Buick, Jaguar Topple Lexus in J.D. Power Dependability Study

Vast gains in reliability give consumers reason to hang onto cars longer. Are differences among brands no longer significant?

by on Mar.19, 2009

Lexus slips to third in the Power Dependability Study, but still scores a best-ever with its 2006 LS430.

Lexus slips to third in the Power Dependability Study, but still scores a best-ever with its 2006 LS430.

Perennial quality leader Lexus was nudged aside by two determined challengers in the latest study of automotive reliability.  Buick and Jaguar led the list of brands that maintain their quality, even after three years on the road, according to the 2009 Vehicle Dependability Study.

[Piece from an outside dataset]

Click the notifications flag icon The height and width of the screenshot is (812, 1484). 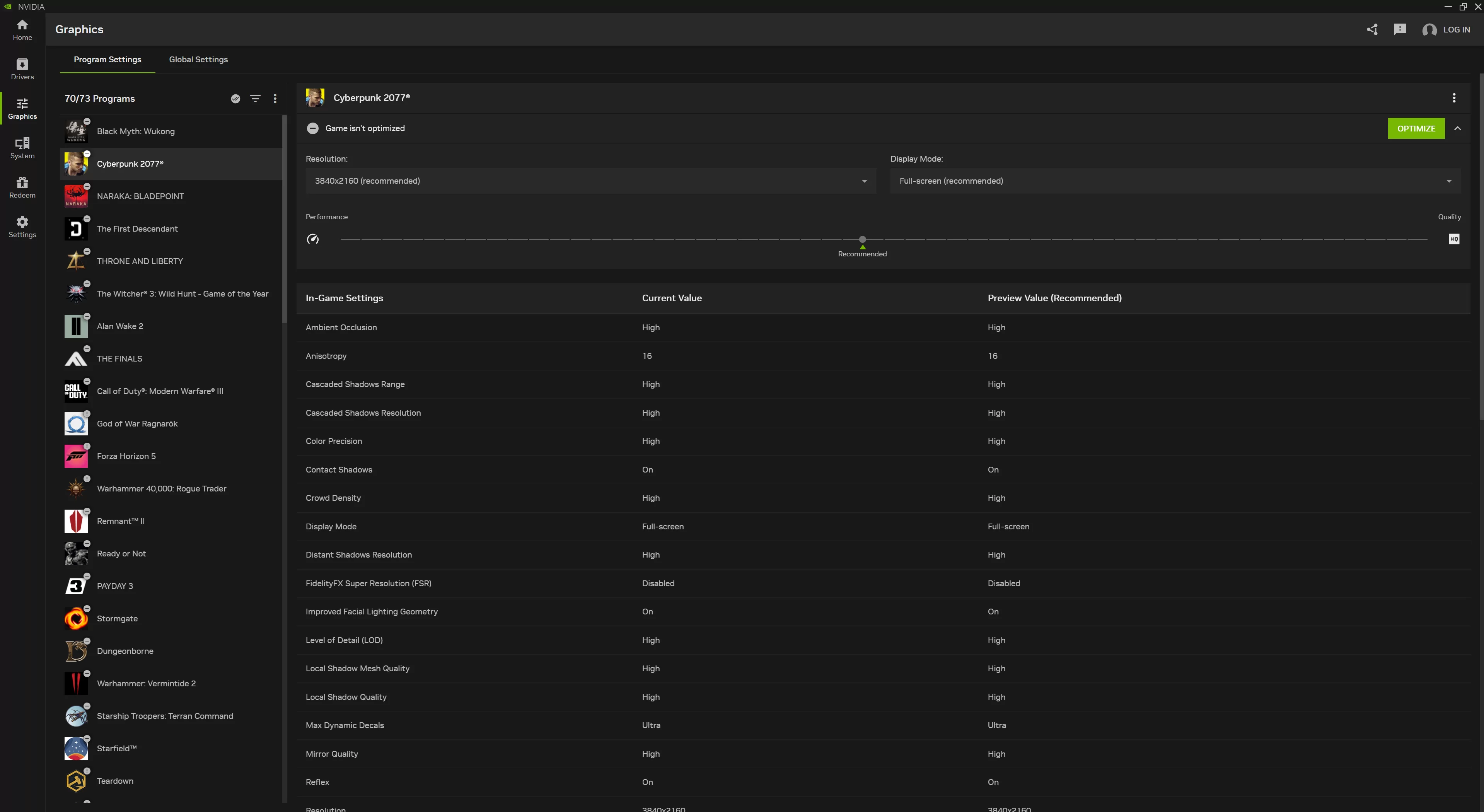pyautogui.click(x=1399, y=29)
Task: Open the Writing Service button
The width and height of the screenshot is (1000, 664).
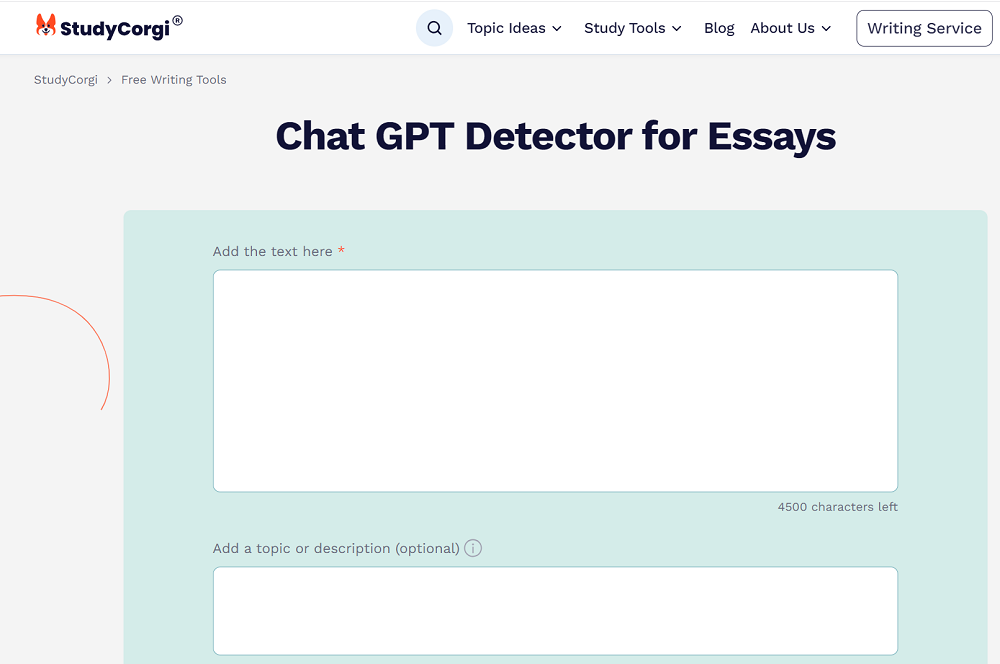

The annual study found that Buick and Jaguar are the two new benchmarks in auto reliability, based on more than 50,000 surveys of U.S. motorists driving vehicles from the 2006 model-year.  But Lexus still has reason to be proud.  Four of its models took top honors in individual product categories – including the LS430, ranked number one among “Large Premium Cars.”  In fact, the LS sedan experienced a mere 61 problems per 100 vehicles (PP100) on the road, an all-time low, even accounting for changes made to the 2009 VDS survey.

The Dependability Study is one of a series of surveys the California-based Power conducts each year.  Perhaps the best known is the Initial Quality Study, or IQS, which asks owners to report on problems they experience during the first 90 days of ownership.  That’s become a real battleground among manufacturers, and has seen huge improvements, across the industry, in recent years.

Improving long-term reliability, experts stress, is a much more difficult challenge, and according to Power’s product research director, Neal Oddes, it is likely to have a significant impact, not only on the way an owner perceives a brand, but “it is (also) a good indicator of whether a consumer will repurchase a vehicle and recommend it to their friends.”